What Makes a Great Bixby Capsule? A Bixby Evangelist Offers Tips on How to Succeed in DevJam Contest.
From October 18, 2019 through December 9th, 2019 Samsung is running a contest for the Best Bixby Capsule (i.e. voice app). The grand prize is $10K and entrepreneurship coaching by Adam Cheyer. Runners up receive $5K and there are 25 $1K prizes. The first 250 capsules approved get a $300 Samsung store credit. You can qualify and win this prize for up to four different capsules.
Last year I won the top prize in the Bixby developer contest and realize that most other developers don’t know much about the voice assistant and how it is different from Alexa or Google Assistant. So, in the spirit of helping developers maximize their chances of competing well in Bixby DevJam, I put together this post to offer some tips. Applying these ideas won’t guarantee success in DevJam, but they should increase your odds provided you bring a great idea to the table.
The Opportunity with Bixby
Bixby is Samsung’s voice assistant and is available on 100’s of millions of phones and tablets. Beyond phones and tablets, development for televisions (Samsung is the world’s largest TV manufacturer), appliances and watches is now available. Bixby gives you a massive opportunity to leverage the huge Samsung ecosystem. Seventy percent of US households have a Samsung device.
Building a great Bixby Capsule
There are many guides and tutorials around building a great voice / intelligent assistant application. The best practices around conversational design, voice development and QA all apply to Bixby as well as other voice assistants.
This article will highlight how to build a great Bixby capsule (Capsule = voice application, the equivalent of an Alexa Skill or Google Action). There are many areas where Bixby design and development differs from Alexa and Google Assistant development. Building a great capsule means leveraging the unique capabilities of Bixby and using them to create a compelling user experience.
Multimodal
Bixby is a multimodal first assistant. Currently and in the future, the majority of devices running Bixby will have a screen. As such, unlike competing assistants where building a multimodal experience is optional, building a multi-modal experience with Bixby is not only expected by end users but a requirement of our capsule review process.
Multimodal development for Bixby consists of several components highlighted in the blown-up view of the Bixby Yelp mobile capsule below:
The top/header is the Dialog. This is the text you with to communicate to the user. This should be concise and make it clear to the user what to expect. In this example, the user asked the Yelp capsule “Find some restaurants in San Francisco”. As you can see, the dialog here echoes the user’s request and lets the user know their question is being answered.

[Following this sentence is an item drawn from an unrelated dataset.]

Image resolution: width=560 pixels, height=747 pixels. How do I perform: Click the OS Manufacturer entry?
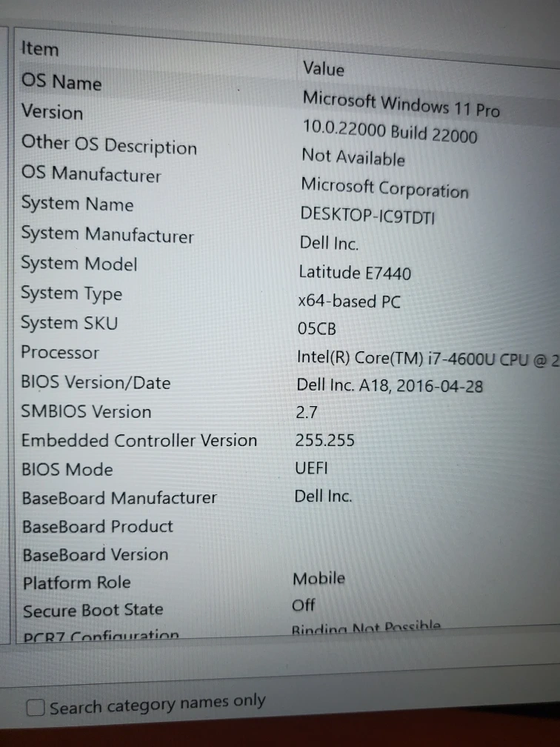(91, 175)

Note: When developing the UI dialog, the speech is also defined. By default, the dialog shown is the same as what is spoken but you have the option to make it different. This is often desirable – see the hands and eyes free discussion below.
Below the dialog is the main UI. Rich UI’s are built using the Bixby Views UI framework. There are two primary types of views, an input view and a result view.
An input view allows one to use form elements for typed in input as an alternative to voice. Aside from allowing user choice, a UI input field is sometimes preferable – think e-mail addresses for example.
A result view is used to show a rich UI of results. The view in the picture above is restaurant results from the Yelp capsule. In this example, cards are used to provide a graphical and text-based layout for a list of restaurants. There are a rich set of UI components available to drive result views.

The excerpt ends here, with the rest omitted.